Mike Auldridge is joined on this, his final recording, by fellow dobro masters Jerry Douglas and Rob Ickes. A fitting capstone to a legendary career.
Jerry Douglas, Rob Ickes, Mike Auldridge
Three Bells
Rounder
2014-09-16

The last time Mike Auldridge, Jerry Douglas, and Rob Ickes appeared together on an album was 1994’s Grammy Award-winning The Great Dobro Sessions, where they were joined by seven other esteemed players of the distinctive instrument. When you gather a group of the best pickers working, it’s inevitable, and indeed hoped for, that there will be a little good-natured competition and one-upsmanship as the younger players demonstrate why they belong in the group while the oldsters show the kids what they still have to learn. That was certainly the case with The Great Dobro Sessions, and it added a charge to all the players involved. In the case of this album of three veterans of that project, the charge comes from a different inspiration. Eighteen years on from the Sessions album, Douglas, Ickes, and Auldridge have nothing left to prove to themselves or each other. This is, rather, a celebration of a different, and weightier, kind of opportunity: the last chance to play with one of the masters of the instrument.

Mike Auldridge spent the last 10 years of his life fighting prostate cancer. Never fond of the rigors of touring (there’s a reason the legendary band he co-founded was called The Seldom Scene), he remained active in recording projects during that time. But as Jerry Douglas explains in the liner notes, by 2011 everyone was aware that if they didn’t make time to sit down together and get this long talked about collaboration on tape, it wasn’t going to happen. So, they made the time and gathered at Auldridge’s Maryland home, where Douglas and Ickes let their elder pick the program and lead the proceedings.

Longtime fans of country and bluegrass will, no doubt, snatch up this collection upon its release, but those unfamiliar with the dobro, or resonator guitar, will find this an excellent introduction to the instrument’s distinctive sound and to three of its most talented players. Auldridge, who passed away in 2012 just after these recordings were completed, was — as already noted — a founder of the Seldom Scene and has been credited with bringing jazz and pop inflections to bluegrass music. He shares, with Douglas, the honor of being named an NEA fellow. Douglas has accumulated over 1,600 album credits, playing on 13 Grammy-winning projects, and has been a member of Union Station since 1998. Rob Ickes is a founding member of Blue Highway and a 13-time recipient of the International Bluegrass Music Association Dobro Player of the Year Award.

- **Task list**
(1) According to the Three Bells review, why did the three players gather to record together in 2011? Answer in one to three sentences.
(2) Answer these questions from the Three Bells review:
(a) In what year did The Great Dobro Sessions come out?
(b) Where did the three players gather to make this recording?
(c) Which band is Rob Ickes a founding member of?

- **Data for analysis**
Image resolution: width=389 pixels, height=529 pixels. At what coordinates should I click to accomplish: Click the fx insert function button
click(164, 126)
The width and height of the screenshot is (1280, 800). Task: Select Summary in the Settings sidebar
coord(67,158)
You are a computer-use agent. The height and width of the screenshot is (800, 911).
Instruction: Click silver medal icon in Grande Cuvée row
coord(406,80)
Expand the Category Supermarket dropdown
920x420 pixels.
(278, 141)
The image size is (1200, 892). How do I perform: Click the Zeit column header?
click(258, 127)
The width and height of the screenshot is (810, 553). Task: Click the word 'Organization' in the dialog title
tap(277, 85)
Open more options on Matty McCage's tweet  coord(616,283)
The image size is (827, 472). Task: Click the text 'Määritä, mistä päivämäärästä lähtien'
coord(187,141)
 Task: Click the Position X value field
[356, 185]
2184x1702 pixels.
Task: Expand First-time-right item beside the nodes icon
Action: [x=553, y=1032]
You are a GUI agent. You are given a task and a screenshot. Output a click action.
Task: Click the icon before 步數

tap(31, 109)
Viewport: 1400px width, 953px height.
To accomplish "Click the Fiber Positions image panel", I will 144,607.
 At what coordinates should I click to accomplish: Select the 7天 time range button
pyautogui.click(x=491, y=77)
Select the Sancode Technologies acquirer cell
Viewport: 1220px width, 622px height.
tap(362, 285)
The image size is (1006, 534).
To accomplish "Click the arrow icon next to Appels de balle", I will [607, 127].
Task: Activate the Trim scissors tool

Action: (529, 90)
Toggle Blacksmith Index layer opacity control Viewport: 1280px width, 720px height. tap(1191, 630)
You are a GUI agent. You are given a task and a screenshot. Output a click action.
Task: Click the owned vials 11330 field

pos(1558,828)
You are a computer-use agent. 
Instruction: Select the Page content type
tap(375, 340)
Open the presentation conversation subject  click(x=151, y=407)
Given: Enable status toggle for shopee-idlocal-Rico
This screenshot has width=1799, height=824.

- **Exercise solutions**
(1) Mike Auldridge had spent years fighting prostate cancer, and by 2011 everyone knew that if they didn't make time to sit down together and record their long-discussed collaboration, it would never happen.

(2)
(a) 1994
(b) At Mike Auldridge's Maryland home
(c) Blue Highway